Experts from both agencies downplayed any potential threat to human health.
"We still have no evidence of harm to humans or to swine" from the use of the tainted pet product, said Dr. David Acheson, who began his tenure as the FDA's new assistant commissioner for food protection on Tuesday. Acheson said that the contaminated food constituted only about 5 percent of the total feed at the farms. "The risk to humans is small," he said.
Peterson added that some 100,000 breeder chickens are being held in quarantine at some of the Indiana farms. Those chickens have been quarantined and may be euthanized, the FDA and USDA said. The agencies also warned in a statement issued late Monday that "as the investigation continues, additional farms will likely be identified that received contaminated feed."

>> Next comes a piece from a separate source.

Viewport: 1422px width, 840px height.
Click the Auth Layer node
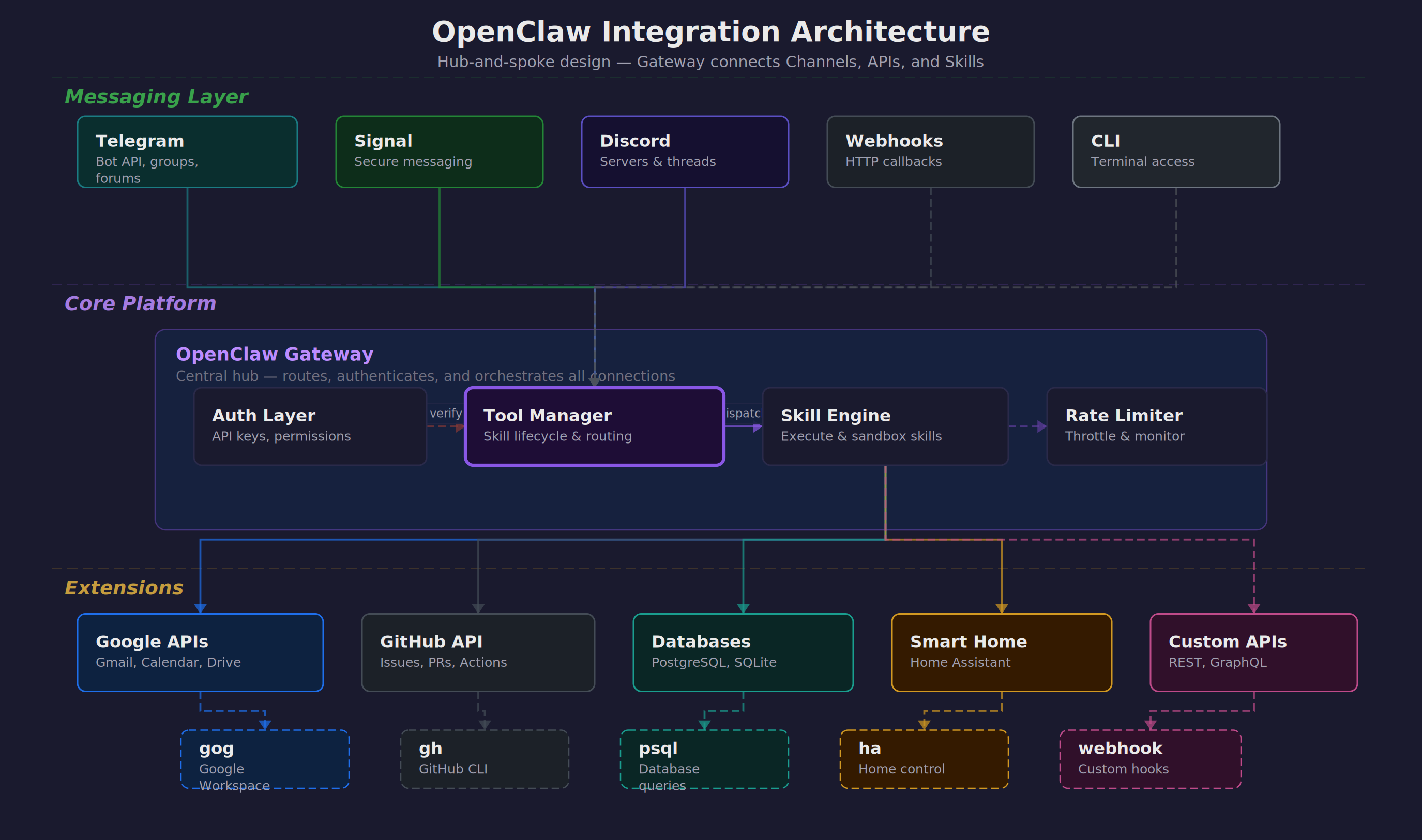tap(310, 425)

The announcement comes on the heels of similar discoveries at hog farms across the United States. The USDA first announced on Thursday that meat from 345 hogs suspected of eating the contaminated feed had entered the U.S. food supply. Some 6,000 hogs suspected of eating the contaminated product have since been quarantined and meat from these animals will be withheld from the food supply, both agencies said.
"As with exposure from hogs fed contaminated pet food and for similar reasons related to the dilution of the contamination, FDA and USDA believe the likelihood of illness after eating chicken fed the contaminated product is very low," the agencies said Monday night. "Because there is no evidence of harm to humans associated with consumption of chicken fed the contaminated product, no recall of poultry products processed from these animals is being issued."
In a similar vein, U.S. health officials have continued to reassure American consumers that pork products from hogs fed contaminated pet food were safe, even as reports surfaced that China has routinely added the contaminant melamine to its exported animal food supplements.
In a joint statement issued late Saturday, the FDA and USDA stressed that, "We are not aware of any human illness that has occurred from exposure to melamine or its byproducts." They added that they have also identified no illnesses in swine fed the salvage food tainted by melamine, which was imported from China as an additive to wheat gluten used in dog and cat food.
Melamine, a derivative of coal, is at the center of the United States' largest pet food recall, involving more than 60 million packages of 100 name-brand products. The chemical has been linked to the deaths of at least 16 pets and the illness of possibly thousands of animals.
In the Saturday statement, the FDA and the USDA said the possibility of human illness from eating swine exposed to melamine remains low for several reasons: "First, it is a partial ingredient in the pet food; second, it is only part of the total feed given to the hogs; third, it is not known to accumulate in the hogs, and the hogs excrete melamine in their urine; fourth, even if present in pork, pork is only a small part of the average American diet."